Saturday, October 31, 2015

Beggar's Night at Cobalt DC


They say you need to have trick-or-treats ready by Oct. 30, Beggar's Night.

With Halloween on a Saturday night thus year, an extra hour for standard time, and then All Saint's Day on a Sunday..  A lot for a weekend at 72.

Cobalt got going early, and nobody seemed to know that the Mets had beaten up on the Royals.  

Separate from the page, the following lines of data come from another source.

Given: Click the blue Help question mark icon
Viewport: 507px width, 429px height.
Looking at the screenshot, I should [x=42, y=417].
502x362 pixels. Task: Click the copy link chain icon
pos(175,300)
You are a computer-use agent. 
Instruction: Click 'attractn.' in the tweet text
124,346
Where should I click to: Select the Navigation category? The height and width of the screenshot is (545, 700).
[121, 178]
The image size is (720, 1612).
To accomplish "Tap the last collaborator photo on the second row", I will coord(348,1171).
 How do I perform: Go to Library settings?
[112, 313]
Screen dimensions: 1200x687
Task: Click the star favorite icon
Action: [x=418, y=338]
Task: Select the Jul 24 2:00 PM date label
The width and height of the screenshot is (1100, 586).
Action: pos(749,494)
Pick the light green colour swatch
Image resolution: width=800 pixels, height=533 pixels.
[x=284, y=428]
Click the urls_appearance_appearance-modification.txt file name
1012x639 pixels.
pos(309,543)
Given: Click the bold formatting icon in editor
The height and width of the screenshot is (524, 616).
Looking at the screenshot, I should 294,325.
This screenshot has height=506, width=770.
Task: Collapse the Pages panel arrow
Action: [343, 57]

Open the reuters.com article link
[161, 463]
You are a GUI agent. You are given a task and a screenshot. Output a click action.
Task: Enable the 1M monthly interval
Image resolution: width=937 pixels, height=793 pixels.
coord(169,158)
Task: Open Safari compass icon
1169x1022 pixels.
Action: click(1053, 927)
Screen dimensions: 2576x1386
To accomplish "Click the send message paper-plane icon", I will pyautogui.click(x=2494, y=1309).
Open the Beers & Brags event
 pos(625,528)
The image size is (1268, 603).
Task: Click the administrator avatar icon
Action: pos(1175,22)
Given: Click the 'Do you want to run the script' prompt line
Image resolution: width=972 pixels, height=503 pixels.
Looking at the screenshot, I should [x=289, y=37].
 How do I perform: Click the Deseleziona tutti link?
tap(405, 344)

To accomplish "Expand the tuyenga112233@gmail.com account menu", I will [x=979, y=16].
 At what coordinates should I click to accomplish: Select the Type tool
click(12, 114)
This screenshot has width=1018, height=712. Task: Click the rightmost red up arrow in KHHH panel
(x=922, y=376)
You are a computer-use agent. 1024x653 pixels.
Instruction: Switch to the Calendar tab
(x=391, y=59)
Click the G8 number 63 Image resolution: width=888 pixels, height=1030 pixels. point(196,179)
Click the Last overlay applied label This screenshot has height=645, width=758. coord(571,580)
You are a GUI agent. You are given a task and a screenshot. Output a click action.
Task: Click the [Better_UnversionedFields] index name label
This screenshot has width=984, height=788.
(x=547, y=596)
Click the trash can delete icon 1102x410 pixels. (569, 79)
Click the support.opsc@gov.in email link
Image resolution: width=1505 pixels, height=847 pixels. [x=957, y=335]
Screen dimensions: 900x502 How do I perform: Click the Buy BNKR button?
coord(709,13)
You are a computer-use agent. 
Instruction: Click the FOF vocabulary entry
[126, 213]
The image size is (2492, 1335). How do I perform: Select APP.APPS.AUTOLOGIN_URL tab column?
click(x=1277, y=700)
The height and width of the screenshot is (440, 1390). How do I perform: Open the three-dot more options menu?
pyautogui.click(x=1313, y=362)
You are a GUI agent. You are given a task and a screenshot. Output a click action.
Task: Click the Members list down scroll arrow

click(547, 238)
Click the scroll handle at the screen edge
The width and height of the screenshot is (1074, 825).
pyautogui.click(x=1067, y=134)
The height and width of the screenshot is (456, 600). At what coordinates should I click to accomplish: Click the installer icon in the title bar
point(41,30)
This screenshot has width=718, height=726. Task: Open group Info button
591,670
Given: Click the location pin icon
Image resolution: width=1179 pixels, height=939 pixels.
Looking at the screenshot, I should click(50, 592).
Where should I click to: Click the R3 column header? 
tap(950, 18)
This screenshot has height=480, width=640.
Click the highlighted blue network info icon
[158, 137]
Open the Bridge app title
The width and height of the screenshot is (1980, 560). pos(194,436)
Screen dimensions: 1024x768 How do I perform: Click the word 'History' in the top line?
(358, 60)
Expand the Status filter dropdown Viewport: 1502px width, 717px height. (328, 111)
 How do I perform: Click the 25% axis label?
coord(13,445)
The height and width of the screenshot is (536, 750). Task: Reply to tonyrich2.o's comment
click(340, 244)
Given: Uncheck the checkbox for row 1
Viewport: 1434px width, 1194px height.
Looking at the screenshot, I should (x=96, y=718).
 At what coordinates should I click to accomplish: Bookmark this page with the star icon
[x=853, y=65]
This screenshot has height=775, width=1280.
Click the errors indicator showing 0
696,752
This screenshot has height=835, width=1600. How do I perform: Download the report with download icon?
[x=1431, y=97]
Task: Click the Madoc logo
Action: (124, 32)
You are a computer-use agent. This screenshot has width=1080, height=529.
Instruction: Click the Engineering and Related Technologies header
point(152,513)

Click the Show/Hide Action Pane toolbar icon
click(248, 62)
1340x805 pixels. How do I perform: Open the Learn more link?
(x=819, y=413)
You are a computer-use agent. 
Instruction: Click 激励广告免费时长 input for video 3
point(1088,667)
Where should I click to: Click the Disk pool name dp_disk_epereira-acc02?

Thursday, October 29, 2015

Tattoo business -- another example of local government over-regulation that can target LGBT especially



I’m not particularly fond of tattoos on people – I tend to perceive them as disfiguring, and they’re a most only moderately popular in the gay male community around DC.  However, the Washington Blade has a story by Mark Lee, “Will the DC Health Department stop the flow of ink for tattoos?”  Once again, over-regulation in DC (and Baltimore) is becoming a problem for small businesses, including LGBT ones. 

Tuesday, October 27, 2015

High-heel race in Washington tonight; more concern about regulation of clubs



OK, the rain held-off for the High Heels Race (18th Annual) at 9 PM on 17th St NW (now named after Frank Kameny) in Washington DC, run right one time by the clock countdown.  Contestants had to have registered by 8:30.  The sprinkles, in advance of an inch of rain, started right after the race ended.

But ABC affiliate WJLA had its own little high heels race at noon, as shown on Facebook by Eileen Whelan.

Aaron Gregg has a sobering story in the Washington Post, p. A14, about the DC bar owners forming a new trade association, to deal with proposals to force them to measure and reduce noise, and to pay minimum wage as well as tips.  Mark Lee has a story about liquor licensing in the Washington Blade in September here.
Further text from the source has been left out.